Tips for Reducing Stress
Monday 4rd April
Stress Awareness Month has been held every April since 1992 with the aim of increasing awareness of the signs and symptoms of stress and the impact it can have on individuals, and highlighting tools and coping strategies that may be helpful in the management of these symptoms.
There are many factors in life that can impact our stress levels and our experience of psychological distress. Juggling work, home life, childcare, hobbies and friends can feel overwhelming at times. Add to the mix financial concerns, current affairs this year and the lead-up to Christmas, it may leave some feeling like their stress levels are ever-increasing.
The following tips may help to manage some of this stress:
- Creating a work/life balance – When we have a lot to do at work the temptation can be there to work through lunch breaks or into the evening. Taking time out for lunch and eating something nutritious can help energy levels, create a sense of well-being and will likely have a positive impact on concentration and productivity throughout the afternoon. Setting a deadline for when you switch off from work for the day can help you to relax throughout the evening and lead to a better night’s sleep, thus improving mental health and well-being.

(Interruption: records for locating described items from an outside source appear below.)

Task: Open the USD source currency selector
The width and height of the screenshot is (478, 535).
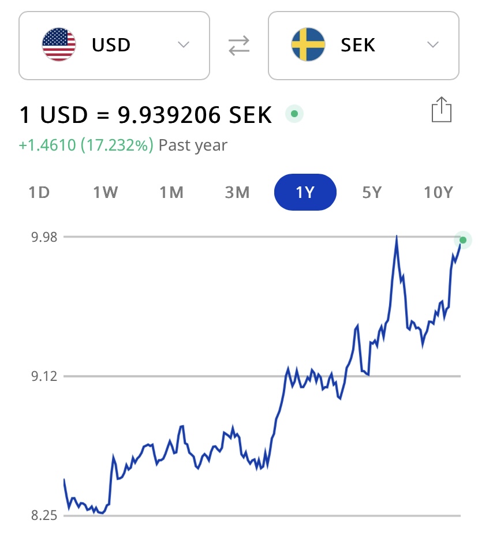Action: tap(114, 46)
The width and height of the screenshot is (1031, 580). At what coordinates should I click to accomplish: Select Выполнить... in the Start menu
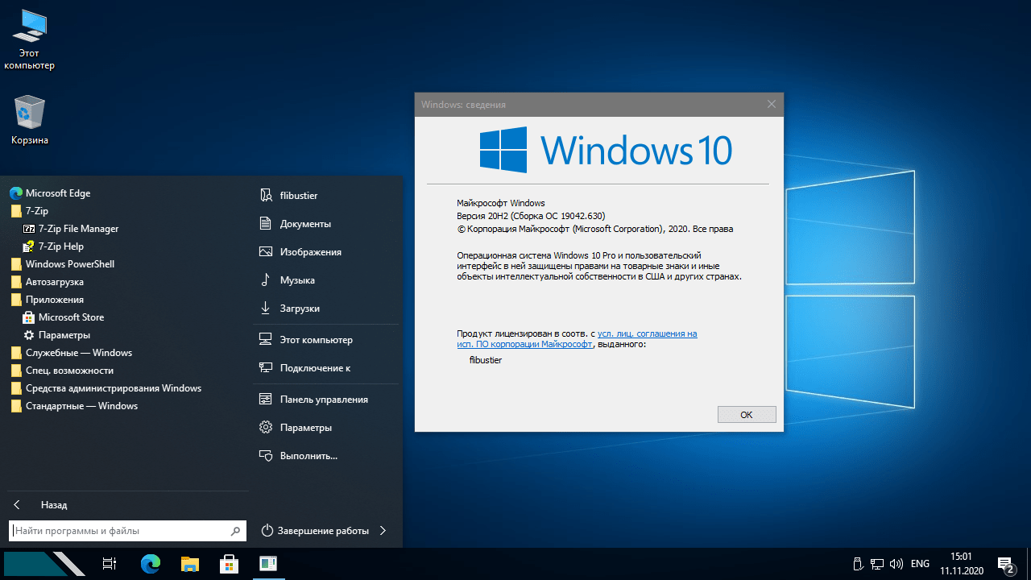(x=307, y=455)
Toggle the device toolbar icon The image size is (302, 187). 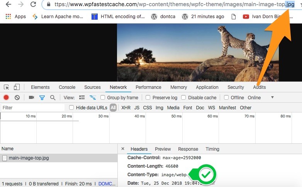coord(17,87)
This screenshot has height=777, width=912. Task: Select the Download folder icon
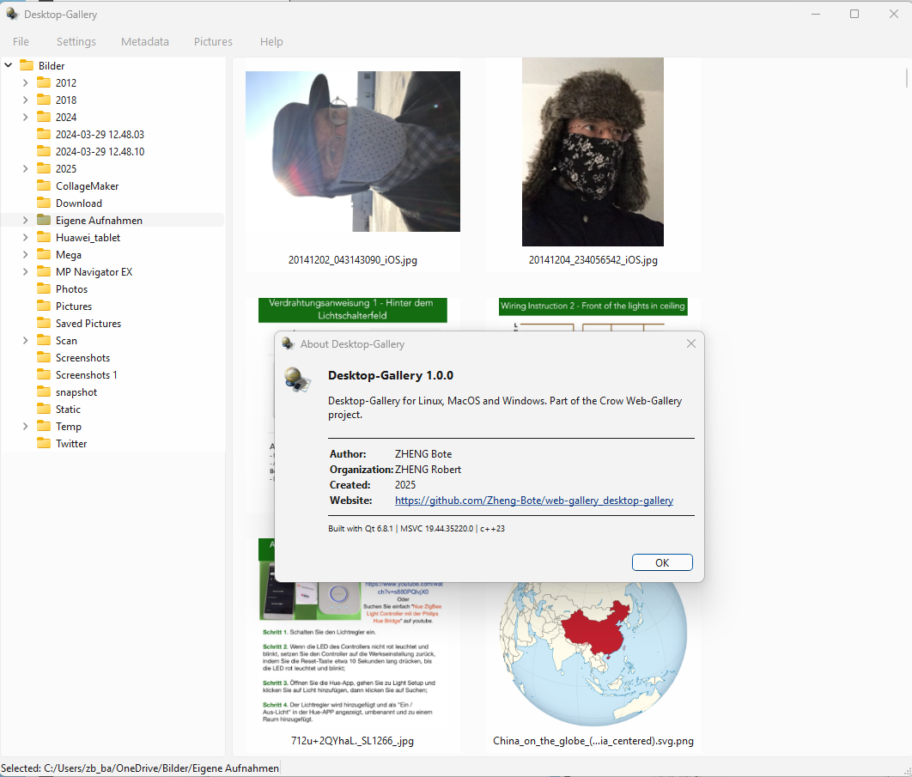tap(44, 203)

- Make time for exercise – The benefits of exercise on mental health and well-being are huge. Exercise releases endorphins improve energy levels and can positively impact sleep. Exercise does not have to be high-impact; it can be as simple as getting out for a short walk daily. Find a form of exercise that you enjoy and move in a way that works for you!
- Sleep – Ensuring that you get enough sleep can have a positive impact on stress and energy levels. When we are feeling stressed, many of us find it difficult to switch off, or we may find that we are waking more frequently throughout the night. Reducing screen time in the lead-up to sleep, particularly in the hour before bed can help with this. The blue light of the screen suppresses the production of melatonin which is the hormone that regulates our sleep pattern. We may also find that we are stimulated by the things we are reading or seeing on social media. Try to implement a set routine – go to bed at the same time each night, remove clocks from the bedside so that you are not constantly checking the time, and do something in the lead-up to bedtime that relaxes you such as a warm bath or reading a book.